The growing number of confirmed cases of Dengue fever (23 as of today) has State Senator Josh Green (Dist. 3 – Kona, Ka‘u) calling on constituents within his district and across the entire Big Island to take extra precautions to stem the spread of the virus.  

mosquitoes

“As a State Senator and a Big Island physician, I’m concerned not only about the immediate well-being and safety of our residents and visitors, but also the real long term health and economic impacts an outbreak like this can have on the state,” said Sen. Green.  “Unless people become aware of the seriousness of this virus and take action, I’m worried the infection will spread and impact will grow,” said Sen. Green. “There may likely be more confirmed, as well as real but unconfirmed, clinical cases in the coming weeks. However, Dengue can be stopped if we all do our part to reverse the outbreak.”

The Senator has personally seen and treated patients in recent weeks he is concerned may have Dengue fever and is working with hospitals and schools on Hawai‘i Island to ensure there is proper communication to report suspected cases of Dengue. He notes that any constituents who have concerns that they might have acquired the virus should contact their local healthcare provider and the DOH infectious disease branch (808-586-4586). In addition, any calls or email to Senator Green (sengreen@capitol.hawaii.gov) will be placed in the hands of top DOH officials for immediate action.

The Senator is reminding residents and visitors to take measures to avoid the spread of Dengue Fever on Hawai‘i Island including: 

  • Applying mosquito repellents on exposed skin and clothing
  • Wear long sleeves and pants, and lighter colored clothing, to limit exposure to mosquitoes
  • Eliminate standing water around the place of residence to reduce mosquito breeding 
  • Repair screens and jalousie windows

Some key symptoms of Dengue include sudden onset of high fever (in some case over 103 degrees Fahrenheit) severe headaches especially behind the eyes, joint and muscle pain, and rash.
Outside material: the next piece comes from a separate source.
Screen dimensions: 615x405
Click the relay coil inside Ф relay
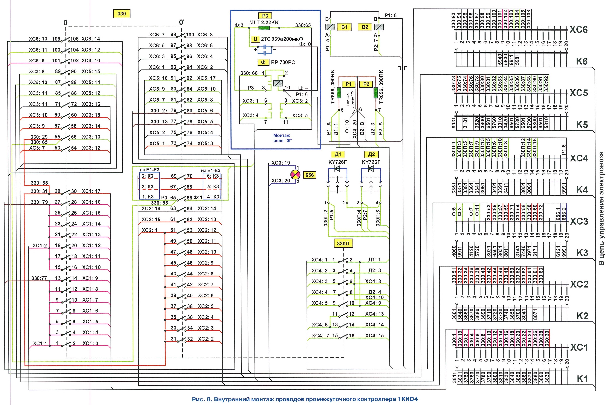(x=278, y=83)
It is rare, but bleeding can also occur with severe forms of Dengue fever and is a medical emergency.  “Anyone who believes they may have contracted Dengue should see a doctor immediately,” said Sen. Green. “People should take Tylenol for high fevers that may stem from Dengue fever and NOT aspirin or ibuprofen, that can add to complications of this disease.”

“Preventing Dengue Fever from becoming endemic in Hawai‘i will require a prolonged response from DOH, the county and state but most importantly, take good care now and call a healthcare provider if you feel sick,” Green concluded.

The latest information on the state’s efforts to control the spread of Dengue fever can be found on the DOH website www.health.hawaii.gov.

One Response

  1. Does anyone know WHERE the infected mosquitoes are or where the people got infected?